Kevin Moeller, head of media analytics and insight, NA Beverages, PepsiCo, and Pawanesh Malla, associate manager, NA Media, Advanced Analytics & ROI Engine, PepsiCo, reported that Brand Love increases sales lift by +48%.
Lindsey Woodland, vice president, analytics, 605, presented a tune-in case study that showed tune-in advertising has very high impact on ratings if both the network’s own airtime and also paid external airtime are used carefully together to cause exposure from both types. (I can attest this synergy effect was not a fluke, as I’ve seen it happen consistently.) And that, unlike almost all other verticals, there were no diminishing returns for additional frequency up into the 20s of exposures.
Nicolle Pangis, CEO, Ampersand, indicated that streaming during COVID has increased +29% while CTV has increased +17%, suggesting a disproportionate increase of viewing on non-TV devices. Ampersand is working to make TV buying more automated, and is already combining TV national and local, addressable and non-addressable, linear, streaming, CTV and VOD (up +30% during COVID) for many clients including Ford, which she named as an example. Ampersand has 41 million addressable TV homes of which 28 million are linear addressable, the rest VOD-only addressable. She twice referred to the increased value of working with competitors to enlarge campaign scale for clients.

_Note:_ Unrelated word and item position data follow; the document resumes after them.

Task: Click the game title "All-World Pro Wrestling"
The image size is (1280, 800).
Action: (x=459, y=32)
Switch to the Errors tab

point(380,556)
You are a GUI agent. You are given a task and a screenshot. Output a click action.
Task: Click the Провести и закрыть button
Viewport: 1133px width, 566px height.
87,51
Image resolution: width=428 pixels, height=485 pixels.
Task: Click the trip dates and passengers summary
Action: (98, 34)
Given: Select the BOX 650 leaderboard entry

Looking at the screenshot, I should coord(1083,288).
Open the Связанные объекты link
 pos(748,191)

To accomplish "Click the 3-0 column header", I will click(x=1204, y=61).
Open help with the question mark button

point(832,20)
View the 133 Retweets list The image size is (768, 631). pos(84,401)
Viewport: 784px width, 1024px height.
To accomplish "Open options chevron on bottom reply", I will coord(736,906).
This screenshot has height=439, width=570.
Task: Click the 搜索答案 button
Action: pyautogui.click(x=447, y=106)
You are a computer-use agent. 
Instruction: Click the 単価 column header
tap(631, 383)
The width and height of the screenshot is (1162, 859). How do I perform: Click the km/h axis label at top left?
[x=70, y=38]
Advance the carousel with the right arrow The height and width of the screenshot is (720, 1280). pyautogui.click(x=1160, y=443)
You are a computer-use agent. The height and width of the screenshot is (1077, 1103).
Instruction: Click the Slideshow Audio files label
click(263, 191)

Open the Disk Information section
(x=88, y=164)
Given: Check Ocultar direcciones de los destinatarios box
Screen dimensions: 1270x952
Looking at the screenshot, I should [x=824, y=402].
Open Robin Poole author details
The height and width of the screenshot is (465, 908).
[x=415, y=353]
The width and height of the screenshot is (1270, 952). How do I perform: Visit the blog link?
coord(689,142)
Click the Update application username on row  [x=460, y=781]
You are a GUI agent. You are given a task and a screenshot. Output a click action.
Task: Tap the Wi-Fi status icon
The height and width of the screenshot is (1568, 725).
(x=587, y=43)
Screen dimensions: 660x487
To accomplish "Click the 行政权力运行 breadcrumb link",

In a presentation of the Fox BHC study I reported that the premium ad-supported streaming networks are achieving 5X to 9x the ROAS of the average of all television and digital advertising. Also, that there are large synergy effects between linear and premium OTT, and that the largest Auto, CPG and QSR advertisers have invested so much in non-premium digital video that it is saturated and not generally returning incremental gains. In a presentation with Semasio CEO Kasper Skou and Reset Digital CEO Charles Cantu, we presented a neuroprogrammatic case study where the KPI was quintupled by using not only industry-standard product motivations, but also RMT DriverTag TM based motivations now available for digital targeting of 276 million Americans.
A number of sessions showed that context matters. For example:
Phillip Lomax, senior vice president, Business Development, Amy Rask, Ph.D., chief operating officer, and Daniel Bulgrin, lab director, all of MediaScience, found that COVID-related ads work better in the news than in sitcoms, commenting that “news is a better fit for informational advertising.”
Robin Garfield, executive vice president, research and scheduling, CNN, presented findings of studies that proved the same point, and was able to explain why viewers look positively at their experiences with TV news, challenging them to use their minds to make them better-informed citizens, plus a range of similar reasons.
Kimberly Rose Clark, Ph.D., senior lecturer, Dept. of Psychological & Brain Science, Dartmouth College, translated Daniel Kahneman’s classic work on behavioral economics into a laboratory study that showed the value of news programming, especially for “gain-framed” ads, and cautioned against using “loss-framed” ads in the news.
I presented a meta-analysis of 70-plus studies conclusively supporting the same kinds of alignment effects that had been reported by MediaScience and Dartmouth -- when the psychological texture of an ad and program match, the ad works better. RMT’s 265-variable context approach shows twice the positive effects of simpler alignment approaches (over 30% ROI improvement vs. 15% ad recall improvement).
All I can say to the ARF is the title of that old James Bond theme song, “Nobody Does It Better.”